Psychotherapy culture started with psychoanalysis and progressed over a century to find meditation based practices beneficial. The reason for such lack of evidence in Ayurveda or in related practices for cures of mental illnesses is the lack of initiative given by the cultures of which such practices are a part. Like, India should have focused, at least in part, on promoting evidence-based researches on effectiveness of ayurvedic medicine. But unfortunately this has never been done on large scale. We can not assume that western science, medicine in particular, is all-aware of all the possibilities in treating illnesses. There is a huge neglect by scientific community about approaches that can provide more scope in treatments of mental illnesses. Nutrition is one such important area. And medicinal herbs is yet another one.

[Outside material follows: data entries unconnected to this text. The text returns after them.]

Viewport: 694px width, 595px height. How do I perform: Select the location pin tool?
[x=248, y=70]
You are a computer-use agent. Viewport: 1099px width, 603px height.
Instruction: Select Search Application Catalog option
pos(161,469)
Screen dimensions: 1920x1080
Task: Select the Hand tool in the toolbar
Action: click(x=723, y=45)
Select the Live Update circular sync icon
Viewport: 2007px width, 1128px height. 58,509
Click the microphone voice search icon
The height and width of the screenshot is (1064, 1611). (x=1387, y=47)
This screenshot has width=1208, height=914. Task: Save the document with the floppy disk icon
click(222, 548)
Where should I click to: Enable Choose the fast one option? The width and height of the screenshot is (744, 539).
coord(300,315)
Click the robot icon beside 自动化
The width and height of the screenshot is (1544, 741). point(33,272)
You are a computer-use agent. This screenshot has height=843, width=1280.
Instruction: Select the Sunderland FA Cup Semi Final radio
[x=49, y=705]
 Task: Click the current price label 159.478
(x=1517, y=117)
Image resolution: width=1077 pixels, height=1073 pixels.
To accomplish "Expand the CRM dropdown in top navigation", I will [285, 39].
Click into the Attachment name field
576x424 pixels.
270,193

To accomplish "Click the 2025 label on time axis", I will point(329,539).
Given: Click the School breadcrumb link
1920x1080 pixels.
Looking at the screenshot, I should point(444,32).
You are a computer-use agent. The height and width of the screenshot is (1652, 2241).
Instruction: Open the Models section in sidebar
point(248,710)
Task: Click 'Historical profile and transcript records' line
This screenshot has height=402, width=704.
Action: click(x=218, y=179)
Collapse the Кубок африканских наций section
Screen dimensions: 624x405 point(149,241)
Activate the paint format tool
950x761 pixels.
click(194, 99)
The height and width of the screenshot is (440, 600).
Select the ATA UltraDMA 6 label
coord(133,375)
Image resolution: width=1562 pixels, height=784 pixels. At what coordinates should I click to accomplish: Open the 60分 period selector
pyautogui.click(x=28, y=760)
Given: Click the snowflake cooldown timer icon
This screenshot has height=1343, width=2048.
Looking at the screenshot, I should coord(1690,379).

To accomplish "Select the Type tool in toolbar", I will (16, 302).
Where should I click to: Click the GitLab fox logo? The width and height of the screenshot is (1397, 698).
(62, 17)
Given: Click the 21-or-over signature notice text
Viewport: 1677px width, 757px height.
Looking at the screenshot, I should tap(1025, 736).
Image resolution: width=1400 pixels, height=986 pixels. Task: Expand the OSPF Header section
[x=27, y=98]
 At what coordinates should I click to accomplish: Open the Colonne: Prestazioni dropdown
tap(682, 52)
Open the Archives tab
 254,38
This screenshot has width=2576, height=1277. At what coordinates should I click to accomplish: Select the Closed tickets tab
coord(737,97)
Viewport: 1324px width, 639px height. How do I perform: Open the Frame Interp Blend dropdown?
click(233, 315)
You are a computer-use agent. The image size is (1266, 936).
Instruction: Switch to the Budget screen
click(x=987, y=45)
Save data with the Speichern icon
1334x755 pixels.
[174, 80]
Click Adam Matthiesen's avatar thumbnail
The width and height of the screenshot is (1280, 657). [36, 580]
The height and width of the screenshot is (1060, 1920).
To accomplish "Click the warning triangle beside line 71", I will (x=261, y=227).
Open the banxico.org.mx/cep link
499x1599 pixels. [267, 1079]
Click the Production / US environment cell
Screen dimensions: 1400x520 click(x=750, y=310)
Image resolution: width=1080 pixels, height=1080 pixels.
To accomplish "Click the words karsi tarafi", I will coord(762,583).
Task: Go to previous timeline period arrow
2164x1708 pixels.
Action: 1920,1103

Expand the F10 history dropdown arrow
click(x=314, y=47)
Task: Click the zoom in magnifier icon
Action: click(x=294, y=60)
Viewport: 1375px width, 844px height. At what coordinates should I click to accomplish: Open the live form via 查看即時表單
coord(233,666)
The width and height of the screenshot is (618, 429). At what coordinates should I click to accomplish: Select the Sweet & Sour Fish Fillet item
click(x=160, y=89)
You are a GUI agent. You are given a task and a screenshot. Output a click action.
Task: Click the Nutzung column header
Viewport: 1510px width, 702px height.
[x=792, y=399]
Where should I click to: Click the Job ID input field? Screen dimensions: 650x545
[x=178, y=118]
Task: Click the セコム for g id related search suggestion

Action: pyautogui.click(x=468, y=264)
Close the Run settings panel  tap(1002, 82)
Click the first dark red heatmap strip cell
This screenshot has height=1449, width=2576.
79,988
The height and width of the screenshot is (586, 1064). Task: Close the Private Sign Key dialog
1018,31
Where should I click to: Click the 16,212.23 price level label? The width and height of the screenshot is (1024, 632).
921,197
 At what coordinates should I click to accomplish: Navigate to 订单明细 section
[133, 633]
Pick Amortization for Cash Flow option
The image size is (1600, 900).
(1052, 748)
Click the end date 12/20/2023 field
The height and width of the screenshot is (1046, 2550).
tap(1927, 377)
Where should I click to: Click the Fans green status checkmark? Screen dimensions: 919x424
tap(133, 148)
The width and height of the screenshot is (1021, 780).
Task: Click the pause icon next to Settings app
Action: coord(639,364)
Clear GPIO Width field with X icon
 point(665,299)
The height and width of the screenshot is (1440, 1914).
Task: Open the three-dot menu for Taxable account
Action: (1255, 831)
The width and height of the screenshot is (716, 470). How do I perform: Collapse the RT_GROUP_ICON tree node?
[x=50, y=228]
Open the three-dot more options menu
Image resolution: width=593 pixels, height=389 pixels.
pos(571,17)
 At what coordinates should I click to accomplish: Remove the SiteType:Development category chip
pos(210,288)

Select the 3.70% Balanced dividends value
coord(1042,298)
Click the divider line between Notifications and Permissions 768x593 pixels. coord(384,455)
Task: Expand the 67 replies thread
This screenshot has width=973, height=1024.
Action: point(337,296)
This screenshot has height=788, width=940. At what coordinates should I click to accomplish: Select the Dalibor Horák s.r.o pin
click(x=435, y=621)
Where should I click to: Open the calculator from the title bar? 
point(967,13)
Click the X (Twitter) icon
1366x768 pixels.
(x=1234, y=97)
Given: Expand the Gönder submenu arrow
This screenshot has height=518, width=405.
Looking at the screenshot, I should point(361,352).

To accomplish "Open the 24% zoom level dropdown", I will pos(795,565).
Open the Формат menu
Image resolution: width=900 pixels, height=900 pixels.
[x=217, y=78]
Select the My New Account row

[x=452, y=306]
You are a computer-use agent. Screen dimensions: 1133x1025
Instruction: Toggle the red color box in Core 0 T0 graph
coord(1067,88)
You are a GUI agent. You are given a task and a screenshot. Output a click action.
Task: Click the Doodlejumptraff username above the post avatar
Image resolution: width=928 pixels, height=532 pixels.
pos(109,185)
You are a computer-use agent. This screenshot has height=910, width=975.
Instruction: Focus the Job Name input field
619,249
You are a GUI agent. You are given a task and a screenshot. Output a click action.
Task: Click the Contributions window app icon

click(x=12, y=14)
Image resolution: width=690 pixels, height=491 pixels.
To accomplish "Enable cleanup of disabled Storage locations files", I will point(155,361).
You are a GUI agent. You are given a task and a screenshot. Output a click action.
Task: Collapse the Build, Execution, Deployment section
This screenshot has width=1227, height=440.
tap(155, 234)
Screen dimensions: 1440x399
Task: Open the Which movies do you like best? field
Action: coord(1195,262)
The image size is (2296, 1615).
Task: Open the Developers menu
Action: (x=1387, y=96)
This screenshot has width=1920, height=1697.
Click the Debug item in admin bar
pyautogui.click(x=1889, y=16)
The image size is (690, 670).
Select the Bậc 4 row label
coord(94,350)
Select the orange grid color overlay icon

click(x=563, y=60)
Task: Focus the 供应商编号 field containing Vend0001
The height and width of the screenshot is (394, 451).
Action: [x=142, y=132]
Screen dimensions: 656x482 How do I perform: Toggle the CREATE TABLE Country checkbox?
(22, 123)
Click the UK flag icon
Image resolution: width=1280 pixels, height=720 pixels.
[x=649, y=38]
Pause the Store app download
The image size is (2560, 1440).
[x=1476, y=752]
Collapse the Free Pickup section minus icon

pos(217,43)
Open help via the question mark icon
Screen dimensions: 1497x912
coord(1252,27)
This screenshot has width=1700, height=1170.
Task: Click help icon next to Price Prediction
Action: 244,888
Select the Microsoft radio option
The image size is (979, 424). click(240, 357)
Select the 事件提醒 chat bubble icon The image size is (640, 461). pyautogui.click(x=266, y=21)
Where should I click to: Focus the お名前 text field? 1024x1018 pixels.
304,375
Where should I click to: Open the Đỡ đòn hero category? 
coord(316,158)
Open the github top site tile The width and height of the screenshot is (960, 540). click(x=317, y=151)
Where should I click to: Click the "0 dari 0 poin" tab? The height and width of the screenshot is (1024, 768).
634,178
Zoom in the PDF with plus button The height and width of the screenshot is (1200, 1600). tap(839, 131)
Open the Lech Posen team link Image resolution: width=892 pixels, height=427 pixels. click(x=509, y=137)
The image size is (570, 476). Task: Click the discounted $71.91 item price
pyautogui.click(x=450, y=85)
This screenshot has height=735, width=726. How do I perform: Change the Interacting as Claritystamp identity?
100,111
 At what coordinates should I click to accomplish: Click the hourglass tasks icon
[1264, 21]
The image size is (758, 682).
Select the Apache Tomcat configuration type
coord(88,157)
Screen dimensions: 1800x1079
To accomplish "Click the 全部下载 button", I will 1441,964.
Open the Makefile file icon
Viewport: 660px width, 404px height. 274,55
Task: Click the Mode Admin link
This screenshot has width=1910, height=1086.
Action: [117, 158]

For prevention of all physical diseases, there is one or more nutritional supplement with empirical evidence of its effectiveness. But what about mental illnesses? How many psychiatrists prescribe that such and such vitamin or protein should be taken or not taken in order to prevent the further worsening of a particular mental illness?? Since there is no such research, so there is lack of evidence, and hence lack of awareness that such treatments can be effective.
I believe that we need to base more research on testing the effectiveness of ayurvedic medicines in treating mental illnesses, than bluntly asserting that there is no cure because there are no researches in reputed, high impact factor journals.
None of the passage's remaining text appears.